**** Raw data ****

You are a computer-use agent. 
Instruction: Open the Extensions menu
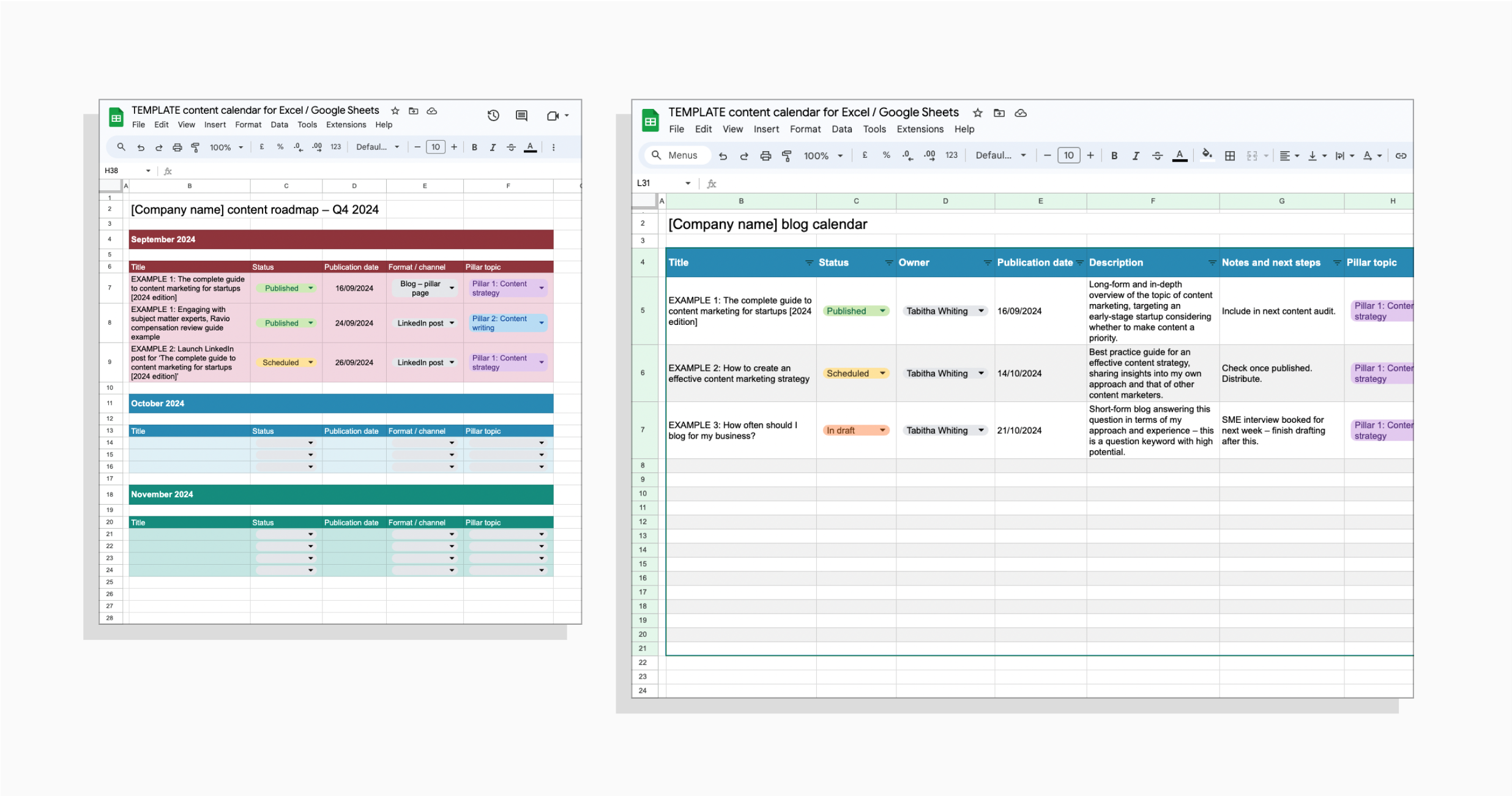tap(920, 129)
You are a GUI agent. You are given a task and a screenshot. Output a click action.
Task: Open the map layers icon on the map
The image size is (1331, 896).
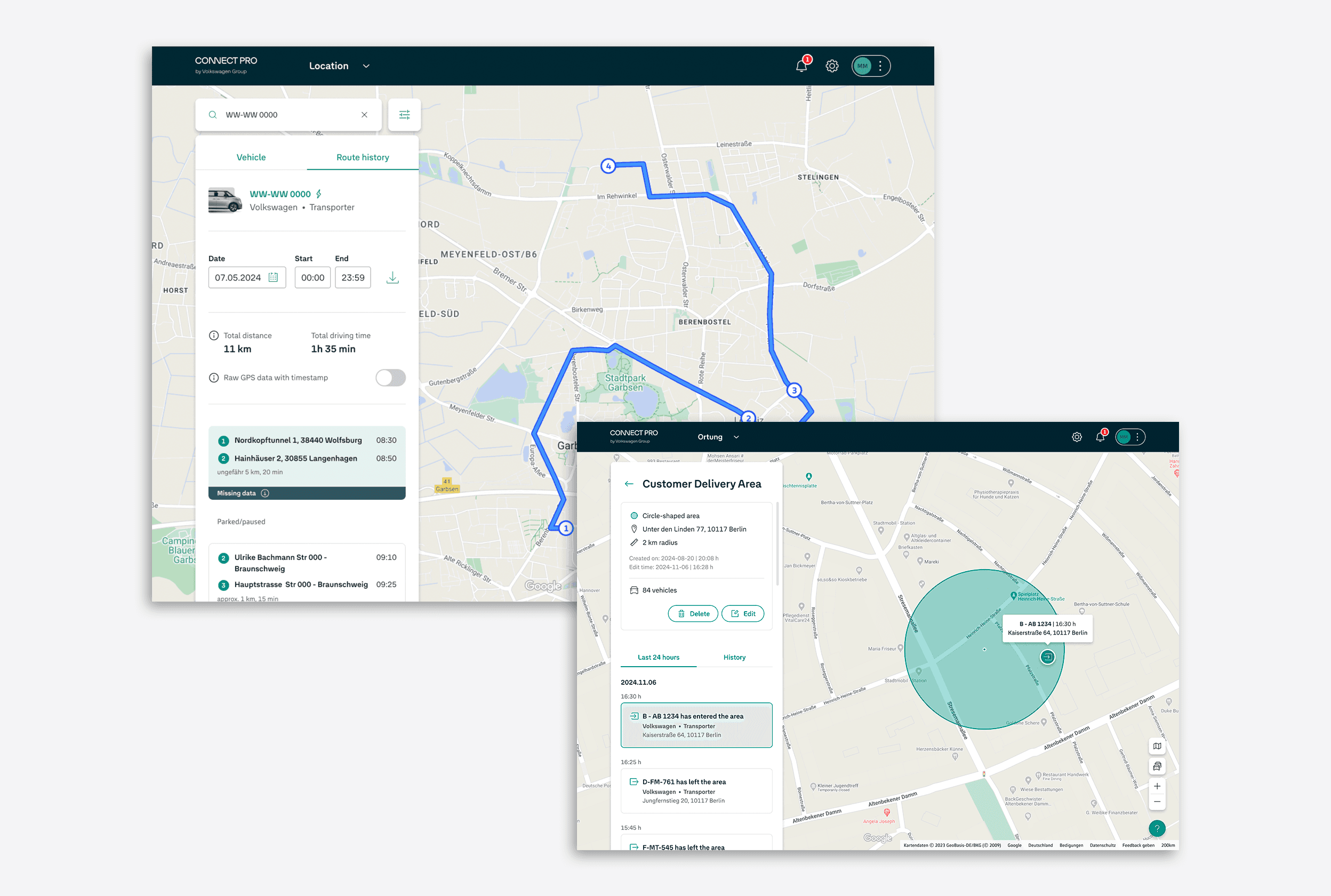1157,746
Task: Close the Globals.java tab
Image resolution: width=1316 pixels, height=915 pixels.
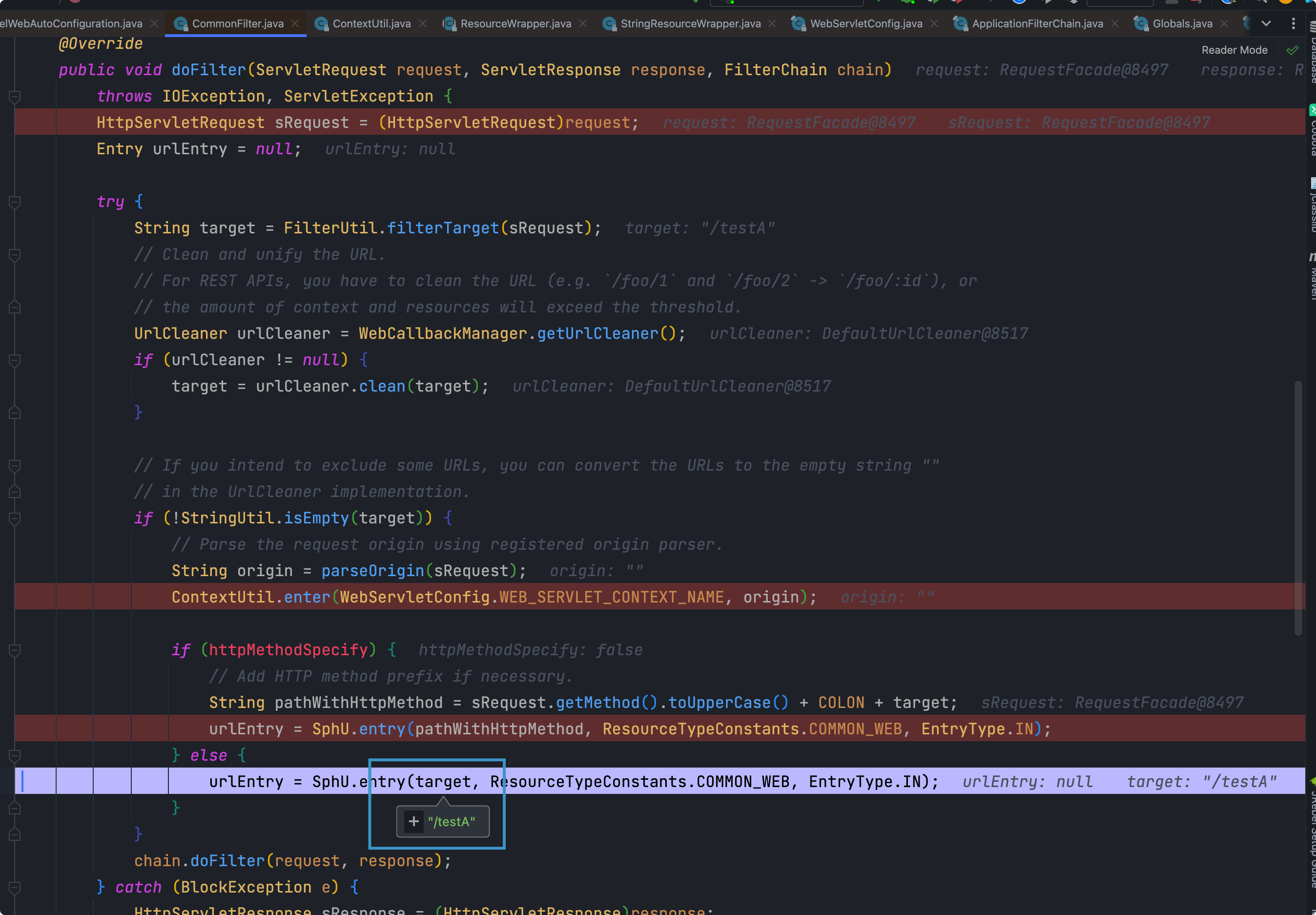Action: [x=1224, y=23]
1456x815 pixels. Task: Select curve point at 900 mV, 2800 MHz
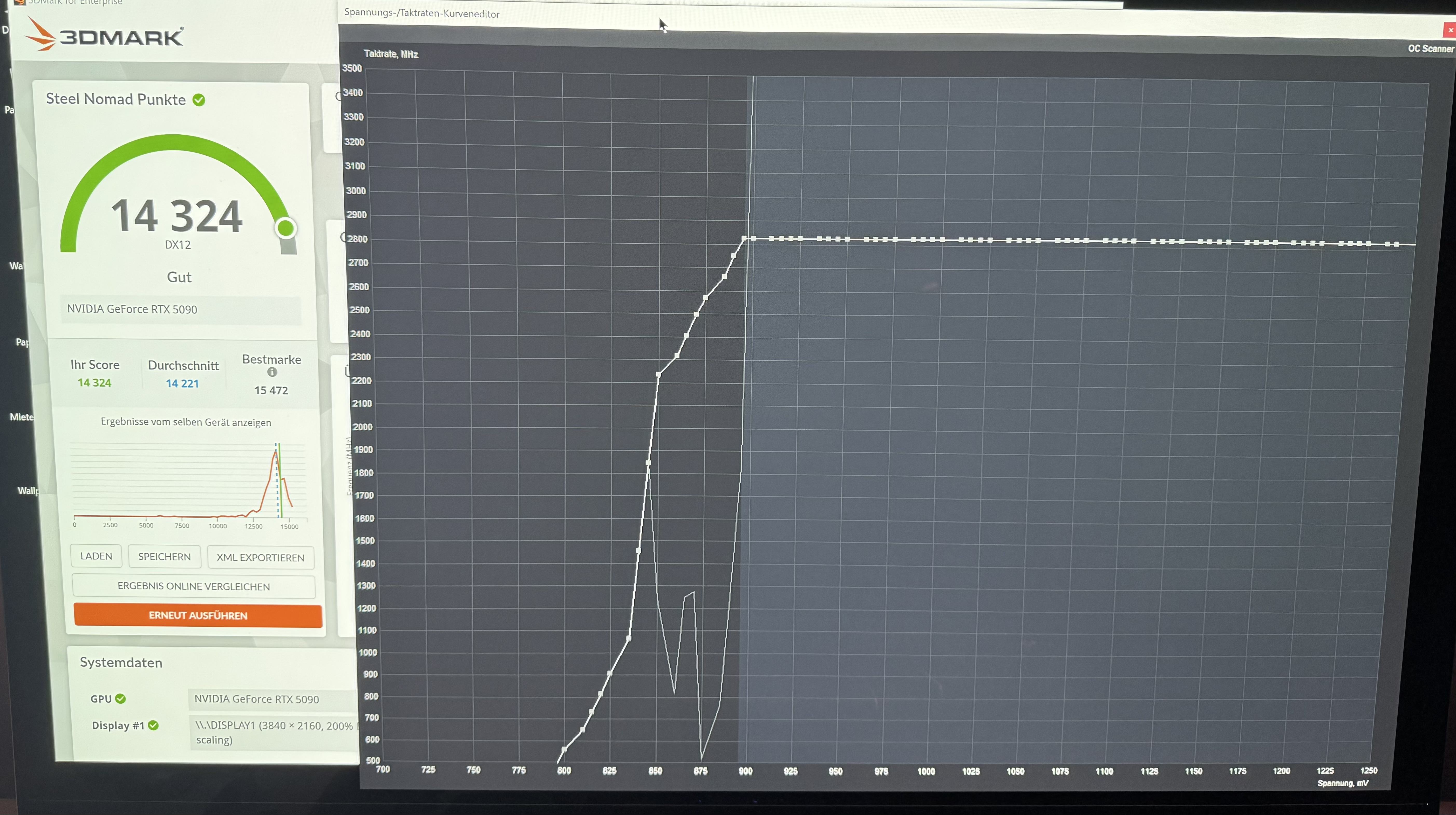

****

## Directions:
List every line above that holds the word "agent".

## Output for this exercise:
You are a computer-use agent. 
You are a GUI agent. You are given a task and a screenshot. Output a click action.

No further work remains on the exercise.